The inclusion of the three previous parables (tenants in the vineyard, the wedding banquet) breaks the flow and makes it difficult to see that our gospel narrative (as I mentioned a couple of weeks ago) is part of a report of the conflict between Jesus and the religious leaders of his day. This is not as simple as it first appears. Judaism, then as now, was not a monolithic religion. Just as today the major world religions are divided into numerous sects so too the Judaism of the first century. The New Testament mentions a number of these groups – the Sadducees who governed the Temple, the Pharisees who, believing the Temple to be corrupt, relied instead on their interpretation of the law, the Zealots, who actively resisted Rome, and the Herodians about whom we know little, but whose name suggests that they supported Rome. Normally these different groups would be in conflict with other, but in the face of a common threat – Jesus – they appear to have joined forces. In this section of the gospel, each group tries in turn tries to trap Jesus in order to embarrass him in front of the crowds or to expose his subversive views so that Rome might be compelled to take action against him.

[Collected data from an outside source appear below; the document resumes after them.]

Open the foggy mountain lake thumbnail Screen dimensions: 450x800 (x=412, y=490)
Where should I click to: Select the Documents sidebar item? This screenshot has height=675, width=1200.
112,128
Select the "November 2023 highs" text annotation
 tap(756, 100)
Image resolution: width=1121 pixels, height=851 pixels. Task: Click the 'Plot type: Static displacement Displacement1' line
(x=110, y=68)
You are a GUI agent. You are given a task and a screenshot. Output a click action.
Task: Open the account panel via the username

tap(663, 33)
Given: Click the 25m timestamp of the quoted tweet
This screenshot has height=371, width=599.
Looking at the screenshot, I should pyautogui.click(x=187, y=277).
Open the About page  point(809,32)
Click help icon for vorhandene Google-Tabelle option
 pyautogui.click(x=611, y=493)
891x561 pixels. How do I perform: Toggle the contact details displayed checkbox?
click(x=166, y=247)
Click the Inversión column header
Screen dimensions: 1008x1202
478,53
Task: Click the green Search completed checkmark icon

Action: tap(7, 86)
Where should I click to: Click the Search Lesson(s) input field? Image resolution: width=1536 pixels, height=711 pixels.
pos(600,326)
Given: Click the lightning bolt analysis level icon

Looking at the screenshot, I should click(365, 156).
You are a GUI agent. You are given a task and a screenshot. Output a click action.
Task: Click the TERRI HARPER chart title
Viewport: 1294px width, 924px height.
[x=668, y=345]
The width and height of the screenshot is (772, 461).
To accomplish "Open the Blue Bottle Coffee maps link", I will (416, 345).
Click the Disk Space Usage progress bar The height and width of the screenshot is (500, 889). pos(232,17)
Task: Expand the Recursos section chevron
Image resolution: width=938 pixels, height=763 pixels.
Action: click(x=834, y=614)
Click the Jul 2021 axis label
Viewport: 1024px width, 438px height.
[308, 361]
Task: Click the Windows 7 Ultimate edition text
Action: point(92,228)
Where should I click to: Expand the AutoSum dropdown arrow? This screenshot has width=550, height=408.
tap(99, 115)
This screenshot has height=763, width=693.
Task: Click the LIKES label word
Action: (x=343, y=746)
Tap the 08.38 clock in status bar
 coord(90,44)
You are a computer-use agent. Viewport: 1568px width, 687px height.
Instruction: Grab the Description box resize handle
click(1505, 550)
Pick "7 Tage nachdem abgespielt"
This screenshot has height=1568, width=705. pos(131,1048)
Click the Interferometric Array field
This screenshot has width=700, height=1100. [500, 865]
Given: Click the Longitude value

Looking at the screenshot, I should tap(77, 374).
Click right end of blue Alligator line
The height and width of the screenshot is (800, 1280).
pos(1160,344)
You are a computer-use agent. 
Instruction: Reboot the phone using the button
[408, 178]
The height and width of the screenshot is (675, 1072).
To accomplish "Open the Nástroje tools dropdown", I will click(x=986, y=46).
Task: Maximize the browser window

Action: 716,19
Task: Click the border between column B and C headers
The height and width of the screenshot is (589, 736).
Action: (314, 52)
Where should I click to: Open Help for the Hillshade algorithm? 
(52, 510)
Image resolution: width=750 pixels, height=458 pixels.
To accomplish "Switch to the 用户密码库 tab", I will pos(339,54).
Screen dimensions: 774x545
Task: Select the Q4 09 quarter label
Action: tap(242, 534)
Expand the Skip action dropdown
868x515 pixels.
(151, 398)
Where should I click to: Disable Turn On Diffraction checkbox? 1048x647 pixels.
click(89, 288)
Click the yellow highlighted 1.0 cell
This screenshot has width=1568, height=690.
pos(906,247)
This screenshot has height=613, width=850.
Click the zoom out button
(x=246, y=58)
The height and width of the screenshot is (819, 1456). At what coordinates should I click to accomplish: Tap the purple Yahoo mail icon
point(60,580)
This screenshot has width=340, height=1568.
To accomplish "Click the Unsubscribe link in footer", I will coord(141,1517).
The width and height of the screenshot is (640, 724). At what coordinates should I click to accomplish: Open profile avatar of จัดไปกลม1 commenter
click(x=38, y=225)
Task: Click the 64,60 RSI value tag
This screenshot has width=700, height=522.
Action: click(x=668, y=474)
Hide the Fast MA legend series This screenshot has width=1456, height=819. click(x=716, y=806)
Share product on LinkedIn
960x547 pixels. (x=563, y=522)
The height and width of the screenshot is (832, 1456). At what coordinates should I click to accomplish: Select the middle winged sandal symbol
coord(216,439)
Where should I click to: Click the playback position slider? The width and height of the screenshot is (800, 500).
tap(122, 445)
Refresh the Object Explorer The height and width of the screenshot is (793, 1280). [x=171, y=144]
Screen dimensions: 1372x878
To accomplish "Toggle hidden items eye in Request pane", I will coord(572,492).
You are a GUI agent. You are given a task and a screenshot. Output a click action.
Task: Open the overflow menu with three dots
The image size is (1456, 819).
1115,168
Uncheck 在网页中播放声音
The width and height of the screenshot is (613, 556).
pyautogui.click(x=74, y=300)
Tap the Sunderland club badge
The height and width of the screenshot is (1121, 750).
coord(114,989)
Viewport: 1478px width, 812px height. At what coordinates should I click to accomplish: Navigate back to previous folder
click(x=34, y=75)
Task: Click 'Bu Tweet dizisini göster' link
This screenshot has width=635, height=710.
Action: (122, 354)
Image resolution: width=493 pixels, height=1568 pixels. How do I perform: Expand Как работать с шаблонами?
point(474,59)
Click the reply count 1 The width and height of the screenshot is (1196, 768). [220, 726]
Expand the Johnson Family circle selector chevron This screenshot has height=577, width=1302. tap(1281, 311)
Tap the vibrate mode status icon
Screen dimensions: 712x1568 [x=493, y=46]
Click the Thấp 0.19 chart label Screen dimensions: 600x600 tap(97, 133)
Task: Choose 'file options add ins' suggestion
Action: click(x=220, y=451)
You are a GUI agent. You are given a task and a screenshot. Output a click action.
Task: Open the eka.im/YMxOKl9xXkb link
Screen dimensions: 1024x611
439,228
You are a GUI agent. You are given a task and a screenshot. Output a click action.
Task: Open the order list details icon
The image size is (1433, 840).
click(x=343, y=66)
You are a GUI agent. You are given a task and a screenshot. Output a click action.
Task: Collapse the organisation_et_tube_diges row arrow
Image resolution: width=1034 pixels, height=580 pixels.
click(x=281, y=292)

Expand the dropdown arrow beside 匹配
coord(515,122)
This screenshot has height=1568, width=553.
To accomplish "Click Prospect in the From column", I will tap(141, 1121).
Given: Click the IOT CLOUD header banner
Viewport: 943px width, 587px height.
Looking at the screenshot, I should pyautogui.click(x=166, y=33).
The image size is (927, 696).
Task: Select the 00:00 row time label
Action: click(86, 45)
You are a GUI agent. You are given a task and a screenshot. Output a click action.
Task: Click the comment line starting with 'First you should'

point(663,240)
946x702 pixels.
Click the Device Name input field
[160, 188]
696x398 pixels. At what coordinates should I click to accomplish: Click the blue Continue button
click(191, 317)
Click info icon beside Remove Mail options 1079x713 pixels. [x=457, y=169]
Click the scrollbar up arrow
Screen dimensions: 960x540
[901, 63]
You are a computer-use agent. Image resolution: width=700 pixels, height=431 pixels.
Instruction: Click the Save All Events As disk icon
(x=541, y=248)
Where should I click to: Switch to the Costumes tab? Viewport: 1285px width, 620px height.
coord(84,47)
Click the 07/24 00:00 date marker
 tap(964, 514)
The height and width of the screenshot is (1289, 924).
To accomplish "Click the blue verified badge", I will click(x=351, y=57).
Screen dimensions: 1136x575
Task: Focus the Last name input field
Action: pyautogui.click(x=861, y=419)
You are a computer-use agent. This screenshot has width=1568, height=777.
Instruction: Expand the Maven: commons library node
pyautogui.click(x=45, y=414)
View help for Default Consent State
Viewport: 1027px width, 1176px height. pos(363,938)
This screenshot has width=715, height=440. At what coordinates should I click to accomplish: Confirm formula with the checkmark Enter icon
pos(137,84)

First of all the Chief Priests and elders ask Jesus a question about authority. What/who gave him the authority to teach, to heal and to chase the money changers from the Temple? Jesus turns the question back to them – “Did the baptism of John come from heaven, or was it of human origin?” The Chief Priests are unable to answer.
Next it is turn of the Pharisees, who instead of confronting Jesus themselves send their disciples and the Herodians. Given that a direct approach has failed, Jesus’ opponents use flattery as a means to soften him up, to put him off his guard and hopefully to trick him into saying something that he might later regret – something that will either give the Romans an excuse to arrest him or that will diminish his influence over the people.
“Is it lawful to pay taxes to Caesar?” they ask. Jesus is aware of their strategy. If he says, “yes” they can question his loyalty to God. If he says, “no” he will be seen to be undermining the authority of the Empire. Jesus’ antagonists believe that they have placed him in an impossible position. But this is Jesus whose response is both strategic and theologically sound. By asking for a coin – a denarius – he is able to illustrate his point. The coin was minted by the Empire and bears the emperor’s image. No matter what people might think of the foreign occupation, the coin makes it clear that Palestine is – at present – part of a greater whole. Like it or not, citizens are bound up with the economic system of the Empire. Without the coin they cannot engage in commerce or in day-to-day transactions. Their existence is integrally related to that of the Empire. “Give to Caesar, the things that are Caesar’s,” Jesus says. He deftly avoids making a definitive answer or taking sides – things are never as simple as they seem.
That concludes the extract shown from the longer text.